Consider the above schema carefully, for it has both strengths and weaknesses:

weaknesses:

- you will basically have a fixed size root, which will be either undersized of 
oversized (inefficient)

- since you have one physical disk, UFS and ZFS will have to work on slices 
rather than physical devices; this is "business as usual" for UFS, but ZFS 
works best when you give him the whole disk (as stated in the documentation); 
unfortunately Solaris isn't *readily* bootable from ZFS yet, or we wouldn't 
even be having this discussion

strengths:

- ZFS protects data and makes sure it arrives unaltered from disk to the OS

- separate filesystems may be created and size of those controlled flexibly by 
setting a quota

- you can create and use separate filesystems which share the disk space 
optimally (as much as needed) without being explicitly fixed (flexibility again)

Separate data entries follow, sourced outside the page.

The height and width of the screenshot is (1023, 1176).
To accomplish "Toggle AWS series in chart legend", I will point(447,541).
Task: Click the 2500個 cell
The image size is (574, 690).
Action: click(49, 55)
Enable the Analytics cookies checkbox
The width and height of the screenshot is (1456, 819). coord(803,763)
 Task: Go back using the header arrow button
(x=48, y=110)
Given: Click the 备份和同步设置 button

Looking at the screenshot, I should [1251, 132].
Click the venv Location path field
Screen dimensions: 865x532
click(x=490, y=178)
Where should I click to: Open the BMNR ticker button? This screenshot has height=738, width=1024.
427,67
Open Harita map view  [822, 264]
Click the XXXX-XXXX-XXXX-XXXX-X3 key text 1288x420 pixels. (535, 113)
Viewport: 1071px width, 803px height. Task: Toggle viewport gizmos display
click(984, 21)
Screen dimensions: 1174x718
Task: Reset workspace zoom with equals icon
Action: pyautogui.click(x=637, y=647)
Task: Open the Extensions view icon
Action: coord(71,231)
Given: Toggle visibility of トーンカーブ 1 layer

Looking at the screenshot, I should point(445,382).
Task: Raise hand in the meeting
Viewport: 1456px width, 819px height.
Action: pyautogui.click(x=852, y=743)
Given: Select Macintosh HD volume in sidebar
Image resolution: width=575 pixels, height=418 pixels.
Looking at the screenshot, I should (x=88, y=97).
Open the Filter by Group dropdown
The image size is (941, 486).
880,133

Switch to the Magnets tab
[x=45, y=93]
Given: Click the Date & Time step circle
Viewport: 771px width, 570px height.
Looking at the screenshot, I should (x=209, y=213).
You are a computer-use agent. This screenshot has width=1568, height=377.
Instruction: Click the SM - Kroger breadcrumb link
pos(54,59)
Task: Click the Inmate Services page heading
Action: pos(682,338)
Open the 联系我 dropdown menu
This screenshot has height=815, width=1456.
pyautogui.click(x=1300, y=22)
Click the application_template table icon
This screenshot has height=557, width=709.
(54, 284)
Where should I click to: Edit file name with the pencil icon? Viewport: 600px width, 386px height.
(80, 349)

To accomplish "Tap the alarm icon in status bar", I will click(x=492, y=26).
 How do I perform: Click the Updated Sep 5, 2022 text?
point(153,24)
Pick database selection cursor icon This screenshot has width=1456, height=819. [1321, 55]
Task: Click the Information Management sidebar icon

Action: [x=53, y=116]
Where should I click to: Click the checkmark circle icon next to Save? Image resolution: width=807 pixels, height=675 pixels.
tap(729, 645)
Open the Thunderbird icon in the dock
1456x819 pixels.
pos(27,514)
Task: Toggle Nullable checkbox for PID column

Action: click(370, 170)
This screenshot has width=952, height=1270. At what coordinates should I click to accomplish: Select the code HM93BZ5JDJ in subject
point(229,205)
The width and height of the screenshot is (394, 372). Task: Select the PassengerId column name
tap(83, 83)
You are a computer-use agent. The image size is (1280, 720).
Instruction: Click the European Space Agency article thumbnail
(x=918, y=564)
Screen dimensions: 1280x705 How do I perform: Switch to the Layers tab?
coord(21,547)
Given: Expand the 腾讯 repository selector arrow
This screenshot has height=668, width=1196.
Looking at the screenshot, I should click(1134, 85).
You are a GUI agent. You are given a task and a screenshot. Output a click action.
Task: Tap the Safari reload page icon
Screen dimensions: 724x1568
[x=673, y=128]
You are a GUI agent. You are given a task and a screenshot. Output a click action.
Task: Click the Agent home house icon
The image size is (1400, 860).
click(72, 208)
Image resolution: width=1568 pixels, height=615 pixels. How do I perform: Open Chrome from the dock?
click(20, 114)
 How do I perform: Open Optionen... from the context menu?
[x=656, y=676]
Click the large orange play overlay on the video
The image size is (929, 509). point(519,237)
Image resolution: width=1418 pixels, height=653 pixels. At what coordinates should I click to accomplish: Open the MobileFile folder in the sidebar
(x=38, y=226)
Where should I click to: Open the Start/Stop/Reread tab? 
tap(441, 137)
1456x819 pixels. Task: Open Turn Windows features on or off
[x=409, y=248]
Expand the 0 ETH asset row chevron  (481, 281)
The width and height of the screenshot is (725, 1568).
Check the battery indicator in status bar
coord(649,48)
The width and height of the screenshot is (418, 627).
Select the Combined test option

Once installation and booting from ZFS becomes the norm you'll only have two, 
or even one slice: s2, which is the whole partition or the whole disk, 
depending on how you partitioned it. Creating a file system will be like 
creating a directory. All filesystems will inherently use the space 
efficiently, and this will no longer be an issue.

> It seems difficult to do?

ZFS is easy. It only has two commands, `zpool` and `zfs`. Step-by-step 
documentation, as always, is on http://docs.sun.com/


> Before, I would
> install all the programs I would use most first,
> because they would be close to the File Allocation
> Table, and stuff.

It doesn't matter how "far" or "near" data is on a FS that uses file allocation 
tables; what matters is that data is written sequentially and not strewn all 
over the disk.

> But now it seems not really
> necessary with all that stuff.

Not on UNIX. Everything is designed to give maximum performance and that 
includes filesystems. Just look at writes: I/O is buffered in a FS cache, 
reordered in the UFS log, and then finally flushed out to disk, just to 
minimize the time that the system has to wait as much as possible. And the 
whole thing is designed like that.

Remember, UNIX is an OS designed for serving masses, and that means large 
amounts of data as fast as possible, "pedal-to-the-metal" style.